Итак, в самом последнем предложении: или — или, два полюса, на одном из которых — абсолютное знание, на другом — столь же абсолютное безразличие, «трын-трава» или, если перевести это на язык Чебутыкина, «тара...ра...бумбия...». Эволюция Чебутыкина, кажется, лучше всего показывает губительность нахождения на этом втором полюсе, когда жизнь, неважно, своя ли, чужая, утрачивает ценность, попросту говоря — перестает существовать. Если о Наташе сказано, что «она ходит так, как будто она подожгла», то о Чебутыкине можно было бы сказать, что он «ходит» так, как будто непосредственно участвует в убийстве Тузенбаха. Чебутыкин — герой, доводящий свою позицию до логического предела, как бы ставящий на себе самом эксперимент, что придает этому, на первый взгляд, привычному для чеховской драматургии образу страдающего и незлобивого циника какую-то нечеховскую бескомпромиссность, пугающую последовательность.
Ну, а что же на противоположном, «положительном», полюсе оппозиции? Знание смысла жизни, как это декларируется Машей? Но задумаемся: возможно ли такое знания в границах чеховского мира?
«Когда я сегодня проснулась, встала и умылась, то мне вдруг стало казаться, что для меня все ясно на этом свете, и я знаю, как надо жить...»
Если в чем-то приведенное высказывание убеждает, то прежде всего в молодости и наивности младшей из сестер. Вся художественная логика пьесы демонстрирует, что подобного рода «знание» при столкновении с жизнью обнаруживает свою несостоятельность, «недейственность».

____

Письменное задание 1:
Ответьте по фрагменту текста:
(a) Какими словами передана «трын-трава» на языке Чебутыкина?
(b) О ком сказано, что «она ходит так, как будто она подожгла»?
(c) В чем прежде всего убеждает приведенное высказывание, которое начинается словами «Когда я сегодня проснулась»?
Текст и записи взяты из разных источников.

Записи из набора данных:
____

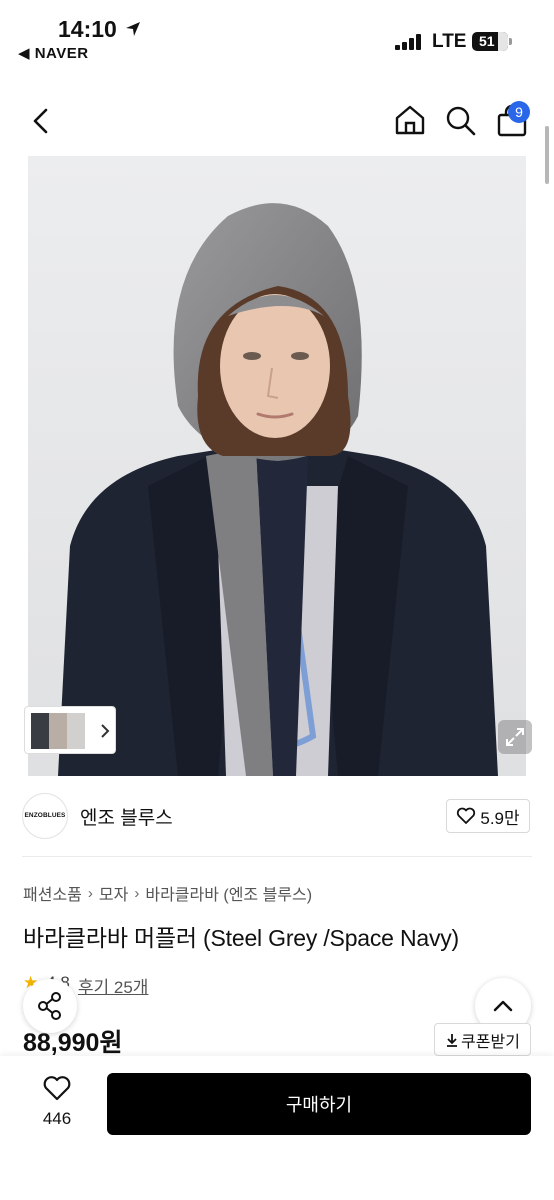  I want to click on product-title: 바라클라바 머플러 (Steel Grey /Space Navy), so click(242, 938).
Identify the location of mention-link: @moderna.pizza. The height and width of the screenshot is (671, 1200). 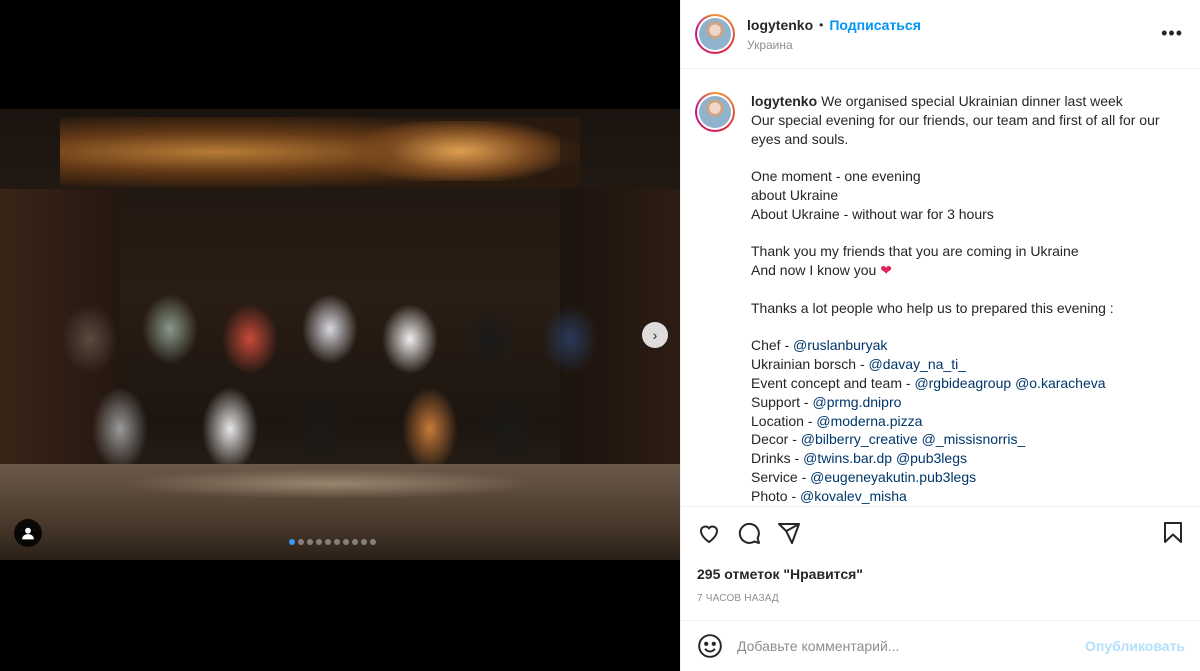
(869, 421).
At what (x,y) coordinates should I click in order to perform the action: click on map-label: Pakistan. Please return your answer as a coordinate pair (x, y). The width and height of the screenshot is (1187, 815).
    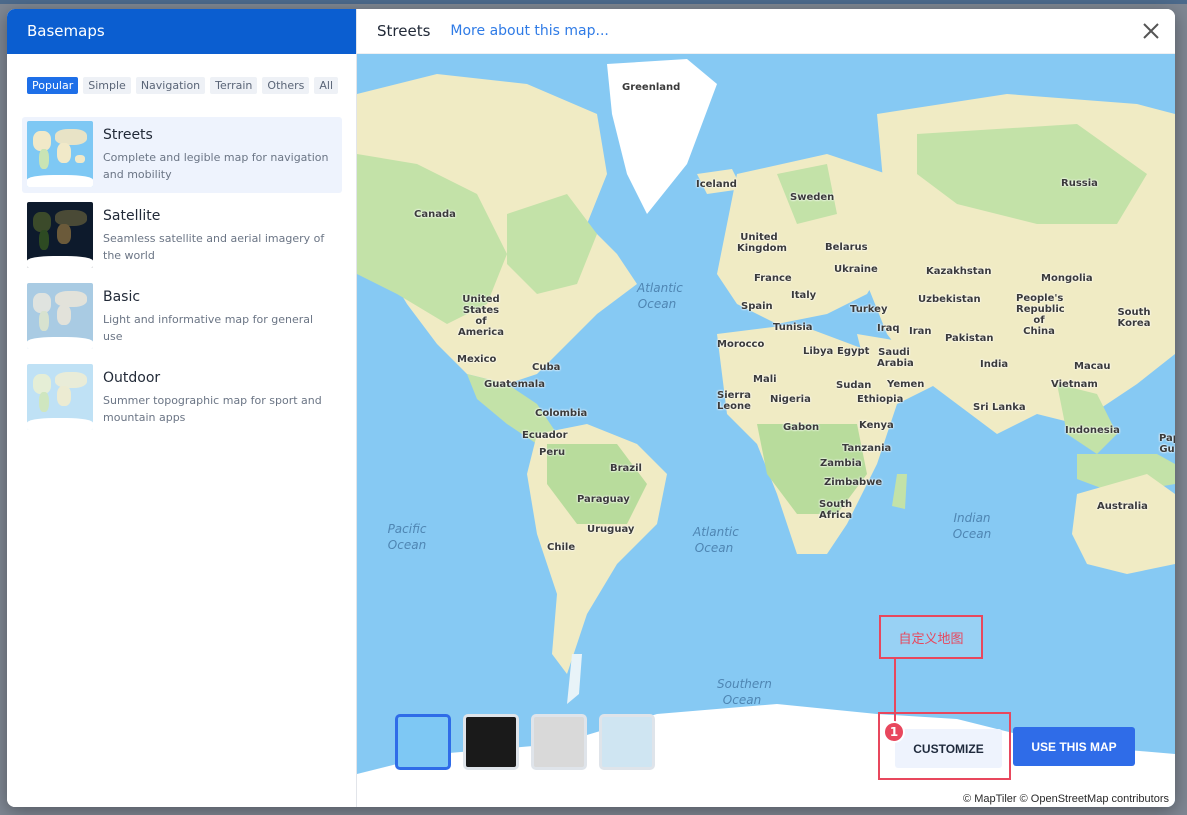
    Looking at the image, I should click on (970, 338).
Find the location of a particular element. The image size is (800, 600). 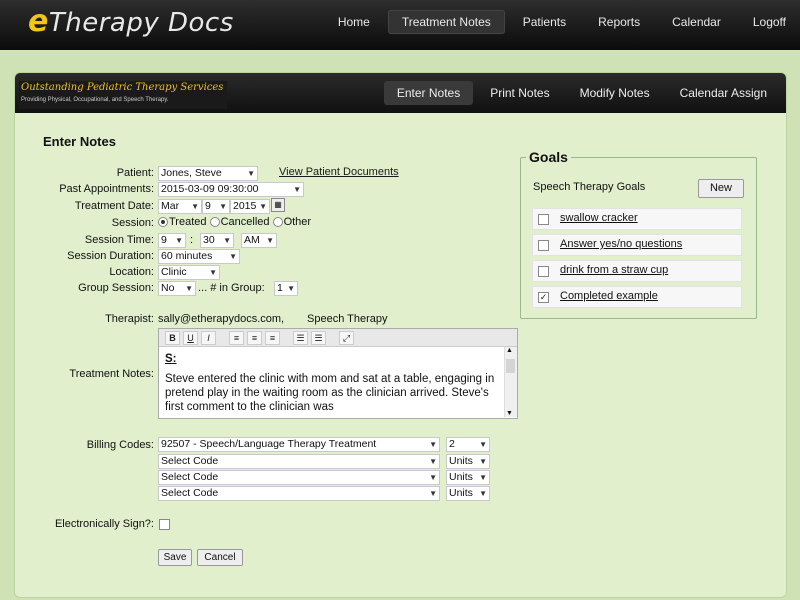

session-ampm-select: AM ▼ is located at coordinates (259, 240).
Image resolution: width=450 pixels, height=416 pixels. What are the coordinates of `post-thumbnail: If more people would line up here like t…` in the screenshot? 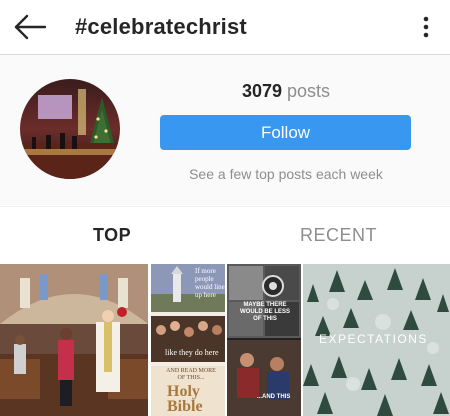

____

Письменное задание 2: Отредактируйте в записях часть, которая открывается строкой, содержащей «Find the location», и закрывается строкой, содержащей «session-ampm-select: AM ▼»: замените «particular element» на «specific element», остальное не меняйте. Приведите только эти строки, без картинок.

Ответ к упражнению 1:
(a) «тара...ра...бумбия...»
(b) О Наташе.
(c) В молодости и наивности младшей из сестер.

Ответ к упражнению 2:
Find the location of a specific element. The image size is (800, 600). 

session-ampm-select: AM ▼ is located at coordinates (259, 240).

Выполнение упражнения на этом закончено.